The listing is to be reproduced exactly, excluding its pictures.

::::::::

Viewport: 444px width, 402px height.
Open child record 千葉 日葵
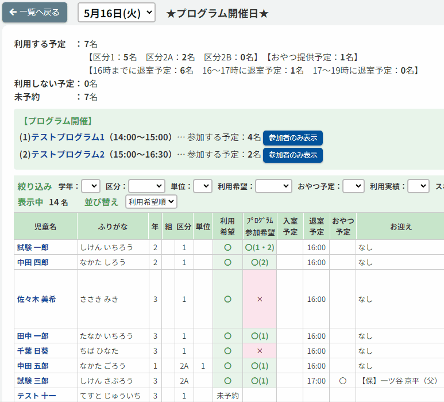click(x=33, y=351)
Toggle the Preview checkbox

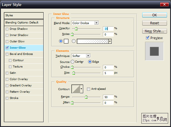click(x=148, y=38)
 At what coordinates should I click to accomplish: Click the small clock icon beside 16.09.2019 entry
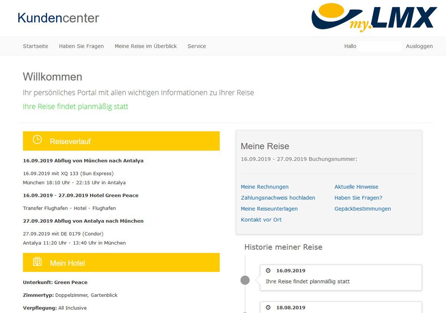[x=268, y=271]
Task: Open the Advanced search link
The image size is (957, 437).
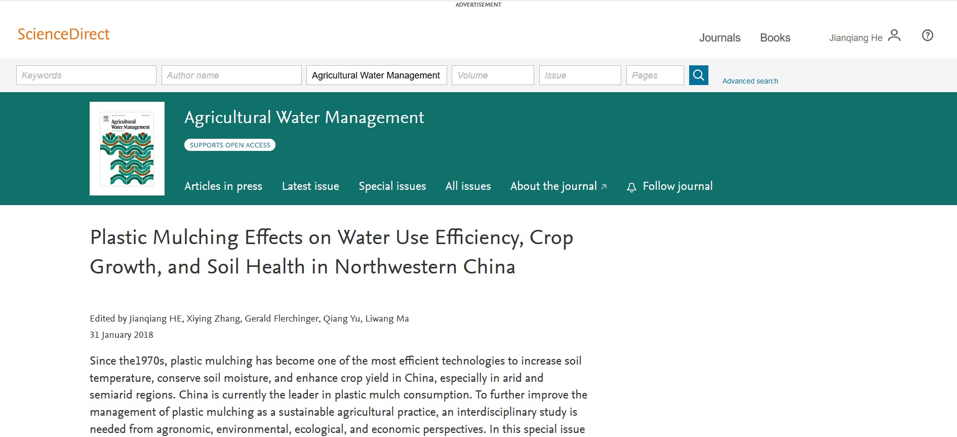Action: (750, 81)
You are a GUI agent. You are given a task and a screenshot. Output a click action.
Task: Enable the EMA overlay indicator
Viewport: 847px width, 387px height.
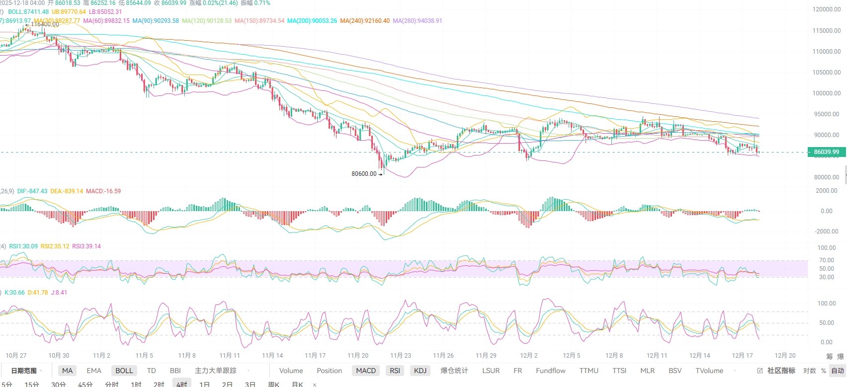click(x=94, y=371)
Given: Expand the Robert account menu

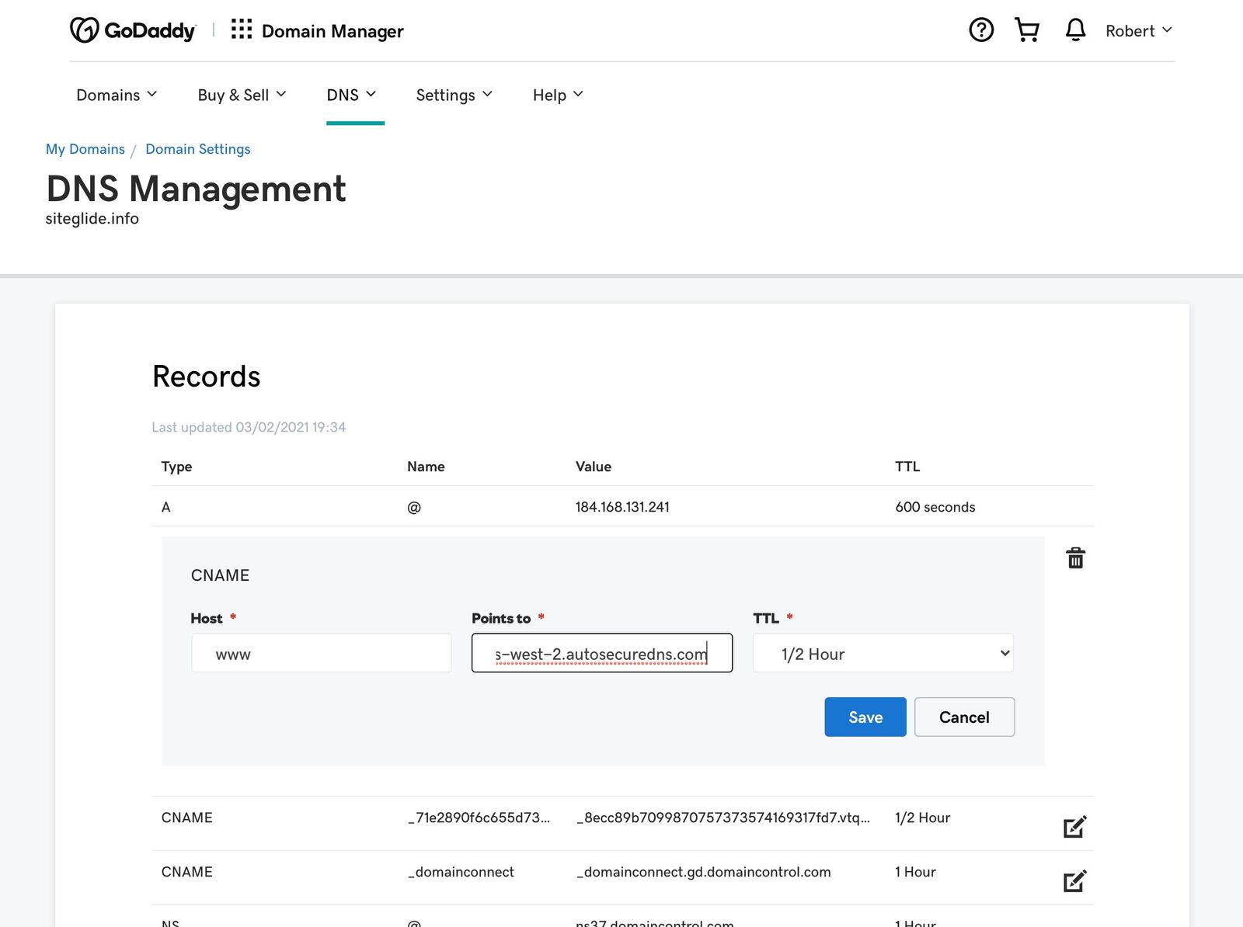Looking at the screenshot, I should pyautogui.click(x=1138, y=31).
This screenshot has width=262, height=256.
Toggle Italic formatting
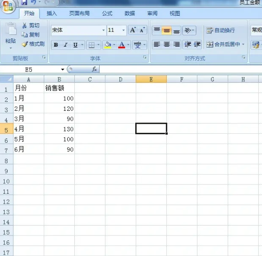(x=66, y=45)
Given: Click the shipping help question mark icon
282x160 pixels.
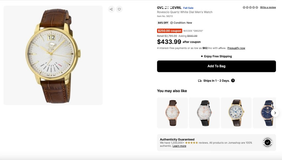Looking at the screenshot, I should [x=233, y=81].
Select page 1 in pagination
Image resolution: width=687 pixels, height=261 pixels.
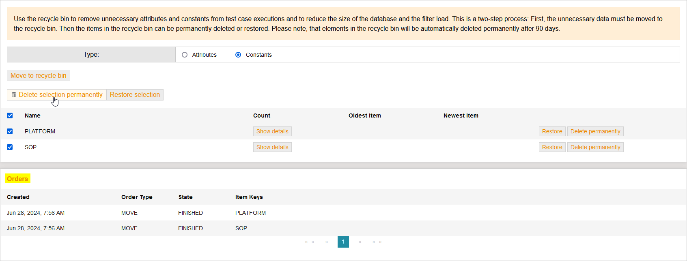click(343, 242)
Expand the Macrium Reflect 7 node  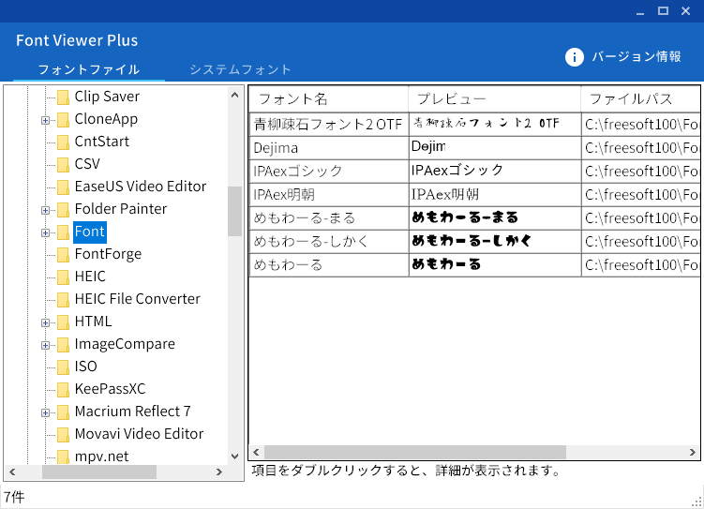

::::::::

Response area:
Viewport: 444px width, 402px height.
Open child record 千葉 日葵
click(x=33, y=351)
Toggle the Preview checkbox

click(x=148, y=38)
 At what coordinates should I click to accomplish: Click the small clock icon beside 16.09.2019 entry
[x=268, y=271]
Task: Open the Advanced search link
The image size is (957, 437).
Action: (750, 81)
You are a GUI agent. You are given a task and a screenshot. Output a click action.
Task: Enable the EMA overlay indicator
Viewport: 847px width, 387px height.
click(x=94, y=371)
Given: Expand the Robert account menu

Looking at the screenshot, I should pyautogui.click(x=1138, y=31).
This screenshot has width=262, height=256.
Toggle Italic formatting
(x=66, y=45)
Given: Click the shipping help question mark icon
282x160 pixels.
Looking at the screenshot, I should [x=233, y=81].
Select page 1 in pagination
Image resolution: width=687 pixels, height=261 pixels.
click(343, 242)
Expand the Macrium Reflect 7 node  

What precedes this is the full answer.